- Requirements
Rewrite the stretch from the line containing "How do I perform: Click steam_cmd" through the line containing "(x=262, y=25)", requests included, and shift each coordinate in the answers by adding 36 to it. Give only those rows.

- Record extracts
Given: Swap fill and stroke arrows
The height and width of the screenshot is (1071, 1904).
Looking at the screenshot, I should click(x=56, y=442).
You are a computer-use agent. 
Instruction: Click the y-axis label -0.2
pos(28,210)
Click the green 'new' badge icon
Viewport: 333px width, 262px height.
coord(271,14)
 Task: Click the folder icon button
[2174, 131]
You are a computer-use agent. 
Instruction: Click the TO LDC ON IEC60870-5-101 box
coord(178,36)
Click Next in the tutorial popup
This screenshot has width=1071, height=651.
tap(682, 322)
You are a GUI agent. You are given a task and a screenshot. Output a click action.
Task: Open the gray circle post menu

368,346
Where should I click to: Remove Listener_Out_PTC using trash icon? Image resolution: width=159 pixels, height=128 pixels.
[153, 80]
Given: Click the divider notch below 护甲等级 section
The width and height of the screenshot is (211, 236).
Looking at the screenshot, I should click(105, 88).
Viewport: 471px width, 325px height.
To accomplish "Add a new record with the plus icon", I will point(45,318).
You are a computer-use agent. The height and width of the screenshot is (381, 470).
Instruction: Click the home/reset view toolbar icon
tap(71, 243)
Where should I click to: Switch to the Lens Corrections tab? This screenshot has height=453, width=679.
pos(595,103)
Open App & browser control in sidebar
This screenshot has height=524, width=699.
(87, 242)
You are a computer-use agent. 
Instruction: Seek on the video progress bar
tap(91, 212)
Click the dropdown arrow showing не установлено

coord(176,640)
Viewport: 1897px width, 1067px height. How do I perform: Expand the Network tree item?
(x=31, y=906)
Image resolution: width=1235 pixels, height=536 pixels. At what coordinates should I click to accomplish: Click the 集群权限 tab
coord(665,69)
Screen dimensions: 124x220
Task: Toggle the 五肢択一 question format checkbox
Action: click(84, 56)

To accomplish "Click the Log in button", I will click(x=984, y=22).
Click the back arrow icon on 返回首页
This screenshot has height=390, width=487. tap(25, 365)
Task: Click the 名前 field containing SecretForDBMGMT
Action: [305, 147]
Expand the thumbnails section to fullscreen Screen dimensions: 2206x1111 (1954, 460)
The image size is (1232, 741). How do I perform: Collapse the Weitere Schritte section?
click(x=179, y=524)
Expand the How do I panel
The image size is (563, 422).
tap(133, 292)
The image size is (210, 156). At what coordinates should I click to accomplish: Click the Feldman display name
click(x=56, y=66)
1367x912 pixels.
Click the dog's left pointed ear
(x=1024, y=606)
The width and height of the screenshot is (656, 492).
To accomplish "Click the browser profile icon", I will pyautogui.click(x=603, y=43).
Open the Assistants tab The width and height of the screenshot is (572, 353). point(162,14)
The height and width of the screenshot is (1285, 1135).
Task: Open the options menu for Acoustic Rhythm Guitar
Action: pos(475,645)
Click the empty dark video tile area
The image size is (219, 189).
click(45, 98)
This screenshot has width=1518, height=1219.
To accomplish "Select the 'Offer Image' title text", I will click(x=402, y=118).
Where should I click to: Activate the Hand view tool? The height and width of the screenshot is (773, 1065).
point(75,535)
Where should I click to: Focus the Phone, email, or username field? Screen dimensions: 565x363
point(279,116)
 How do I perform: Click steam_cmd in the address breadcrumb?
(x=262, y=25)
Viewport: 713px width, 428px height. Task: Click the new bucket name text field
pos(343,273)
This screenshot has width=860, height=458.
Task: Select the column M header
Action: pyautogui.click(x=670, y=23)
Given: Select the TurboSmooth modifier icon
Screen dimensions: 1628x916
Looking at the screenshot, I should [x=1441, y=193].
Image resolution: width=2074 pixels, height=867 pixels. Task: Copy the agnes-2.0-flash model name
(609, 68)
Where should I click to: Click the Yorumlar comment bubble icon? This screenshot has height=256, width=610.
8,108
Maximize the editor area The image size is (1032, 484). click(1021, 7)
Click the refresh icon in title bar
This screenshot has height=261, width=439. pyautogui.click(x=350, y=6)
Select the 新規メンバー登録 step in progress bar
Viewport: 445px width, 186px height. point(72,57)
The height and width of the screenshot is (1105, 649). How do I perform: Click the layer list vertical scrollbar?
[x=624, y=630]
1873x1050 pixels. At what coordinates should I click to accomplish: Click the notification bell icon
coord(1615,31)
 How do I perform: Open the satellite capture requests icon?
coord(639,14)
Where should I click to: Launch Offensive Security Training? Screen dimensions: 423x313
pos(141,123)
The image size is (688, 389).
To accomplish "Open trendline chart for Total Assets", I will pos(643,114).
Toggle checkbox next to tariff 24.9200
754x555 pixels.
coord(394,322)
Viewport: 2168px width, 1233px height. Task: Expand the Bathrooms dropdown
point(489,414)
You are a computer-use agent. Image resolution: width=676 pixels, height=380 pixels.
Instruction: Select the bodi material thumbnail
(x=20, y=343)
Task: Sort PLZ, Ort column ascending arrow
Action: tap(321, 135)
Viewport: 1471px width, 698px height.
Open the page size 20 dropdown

- Result of the task
 How do I perform: Click steam_cmd in the address breadcrumb?
(x=298, y=61)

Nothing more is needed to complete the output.